# [EXERCISE AIM]
Transcribe every one of the following records line for line, with no changes.

########################################

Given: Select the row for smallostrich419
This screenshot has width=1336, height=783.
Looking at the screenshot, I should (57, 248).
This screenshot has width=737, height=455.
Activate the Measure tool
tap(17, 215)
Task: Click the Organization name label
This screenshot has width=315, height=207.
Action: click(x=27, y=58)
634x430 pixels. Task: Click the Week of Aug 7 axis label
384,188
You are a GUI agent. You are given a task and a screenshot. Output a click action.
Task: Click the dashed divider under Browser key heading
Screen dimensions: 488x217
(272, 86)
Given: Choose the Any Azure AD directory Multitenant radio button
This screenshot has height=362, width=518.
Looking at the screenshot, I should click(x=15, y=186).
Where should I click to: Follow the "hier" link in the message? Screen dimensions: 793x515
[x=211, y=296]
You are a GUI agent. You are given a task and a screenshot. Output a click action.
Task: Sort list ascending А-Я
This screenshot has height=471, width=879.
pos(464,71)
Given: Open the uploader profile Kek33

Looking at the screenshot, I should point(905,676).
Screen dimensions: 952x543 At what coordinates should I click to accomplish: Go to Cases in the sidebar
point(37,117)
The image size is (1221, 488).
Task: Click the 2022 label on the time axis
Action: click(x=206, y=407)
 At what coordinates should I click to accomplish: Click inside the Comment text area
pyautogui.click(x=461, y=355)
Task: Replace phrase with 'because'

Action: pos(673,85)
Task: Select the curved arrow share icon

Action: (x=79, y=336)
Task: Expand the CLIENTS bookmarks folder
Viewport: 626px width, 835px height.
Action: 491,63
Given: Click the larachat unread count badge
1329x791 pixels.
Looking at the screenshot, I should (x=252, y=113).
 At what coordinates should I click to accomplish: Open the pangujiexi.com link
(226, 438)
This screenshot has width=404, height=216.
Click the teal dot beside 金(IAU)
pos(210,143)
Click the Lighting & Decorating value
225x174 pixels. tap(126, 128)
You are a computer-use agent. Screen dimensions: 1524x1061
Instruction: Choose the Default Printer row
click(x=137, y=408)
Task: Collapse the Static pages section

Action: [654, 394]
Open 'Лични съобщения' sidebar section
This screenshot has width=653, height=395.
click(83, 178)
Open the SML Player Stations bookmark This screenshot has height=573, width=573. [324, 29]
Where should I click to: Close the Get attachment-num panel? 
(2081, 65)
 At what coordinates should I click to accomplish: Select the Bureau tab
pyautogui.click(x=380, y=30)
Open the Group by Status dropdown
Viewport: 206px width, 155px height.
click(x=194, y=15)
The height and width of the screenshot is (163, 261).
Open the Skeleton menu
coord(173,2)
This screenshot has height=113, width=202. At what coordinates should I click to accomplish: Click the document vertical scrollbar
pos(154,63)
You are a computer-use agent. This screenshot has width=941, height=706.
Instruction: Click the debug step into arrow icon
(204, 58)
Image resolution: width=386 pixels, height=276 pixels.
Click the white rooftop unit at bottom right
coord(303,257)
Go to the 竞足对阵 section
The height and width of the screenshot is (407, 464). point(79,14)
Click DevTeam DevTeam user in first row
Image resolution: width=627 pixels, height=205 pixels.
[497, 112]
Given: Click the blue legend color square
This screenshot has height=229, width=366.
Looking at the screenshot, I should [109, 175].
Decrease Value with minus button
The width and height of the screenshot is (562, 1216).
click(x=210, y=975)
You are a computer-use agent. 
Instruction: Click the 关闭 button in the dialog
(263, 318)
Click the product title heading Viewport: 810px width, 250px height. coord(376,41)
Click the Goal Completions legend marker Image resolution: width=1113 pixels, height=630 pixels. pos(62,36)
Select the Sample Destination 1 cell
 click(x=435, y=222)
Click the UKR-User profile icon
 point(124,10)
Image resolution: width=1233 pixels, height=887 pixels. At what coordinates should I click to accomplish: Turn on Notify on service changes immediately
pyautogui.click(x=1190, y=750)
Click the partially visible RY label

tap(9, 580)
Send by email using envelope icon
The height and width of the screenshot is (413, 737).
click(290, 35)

########################################

# [OUTPUT FOR THIS TASK]
Given: Select the row for smallostrich419
This screenshot has width=1336, height=783.
Looking at the screenshot, I should (57, 248).
This screenshot has width=737, height=455.
Activate the Measure tool
tap(17, 215)
Task: Click the Organization name label
This screenshot has width=315, height=207.
Action: click(x=27, y=58)
634x430 pixels. Task: Click the Week of Aug 7 axis label
384,188
You are a GUI agent. You are given a task and a screenshot. Output a click action.
Task: Click the dashed divider under Browser key heading
Screen dimensions: 488x217
(272, 86)
Given: Choose the Any Azure AD directory Multitenant radio button
This screenshot has height=362, width=518.
Looking at the screenshot, I should click(x=15, y=186).
Where should I click to: Follow the "hier" link in the message? Screen dimensions: 793x515
[x=211, y=296]
You are a GUI agent. You are given a task and a screenshot. Output a click action.
Task: Sort list ascending А-Я
This screenshot has height=471, width=879.
pos(464,71)
Given: Open the uploader profile Kek33

Looking at the screenshot, I should point(905,676).
Screen dimensions: 952x543 At what coordinates should I click to accomplish: Go to Cases in the sidebar
point(37,117)
The image size is (1221, 488).
Task: Click the 2022 label on the time axis
Action: click(x=206, y=407)
 At what coordinates should I click to accomplish: Click inside the Comment text area
pyautogui.click(x=461, y=355)
Task: Replace phrase with 'because'

Action: pos(673,85)
Task: Select the curved arrow share icon

Action: (x=79, y=336)
Task: Expand the CLIENTS bookmarks folder
Viewport: 626px width, 835px height.
Action: 491,63
Given: Click the larachat unread count badge
1329x791 pixels.
Looking at the screenshot, I should (x=252, y=113).
 At what coordinates should I click to accomplish: Open the pangujiexi.com link
(226, 438)
This screenshot has width=404, height=216.
Click the teal dot beside 金(IAU)
pos(210,143)
Click the Lighting & Decorating value
225x174 pixels. tap(126, 128)
You are a computer-use agent. Screen dimensions: 1524x1061
Instruction: Choose the Default Printer row
click(x=137, y=408)
Task: Collapse the Static pages section

Action: [654, 394]
Open 'Лични съобщения' sidebar section
This screenshot has width=653, height=395.
click(83, 178)
Open the SML Player Stations bookmark This screenshot has height=573, width=573. [324, 29]
Where should I click to: Close the Get attachment-num panel? 
(2081, 65)
 At what coordinates should I click to accomplish: Select the Bureau tab
pyautogui.click(x=380, y=30)
Open the Group by Status dropdown
Viewport: 206px width, 155px height.
click(x=194, y=15)
The height and width of the screenshot is (163, 261).
Open the Skeleton menu
coord(173,2)
This screenshot has height=113, width=202. At what coordinates should I click to accomplish: Click the document vertical scrollbar
pos(154,63)
You are a computer-use agent. This screenshot has width=941, height=706.
Instruction: Click the debug step into arrow icon
(204, 58)
Image resolution: width=386 pixels, height=276 pixels.
Click the white rooftop unit at bottom right
coord(303,257)
Go to the 竞足对阵 section
The height and width of the screenshot is (407, 464). point(79,14)
Click DevTeam DevTeam user in first row
Image resolution: width=627 pixels, height=205 pixels.
[497, 112]
Given: Click the blue legend color square
This screenshot has height=229, width=366.
Looking at the screenshot, I should [109, 175].
Decrease Value with minus button
The width and height of the screenshot is (562, 1216).
click(x=210, y=975)
You are a computer-use agent. 
Instruction: Click the 关闭 button in the dialog
(263, 318)
Click the product title heading Viewport: 810px width, 250px height. coord(376,41)
Click the Goal Completions legend marker Image resolution: width=1113 pixels, height=630 pixels. pos(62,36)
Select the Sample Destination 1 cell
 click(x=435, y=222)
Click the UKR-User profile icon
 point(124,10)
Image resolution: width=1233 pixels, height=887 pixels. At what coordinates should I click to accomplish: Turn on Notify on service changes immediately
pyautogui.click(x=1190, y=750)
Click the partially visible RY label

tap(9, 580)
Send by email using envelope icon
The height and width of the screenshot is (413, 737).
click(290, 35)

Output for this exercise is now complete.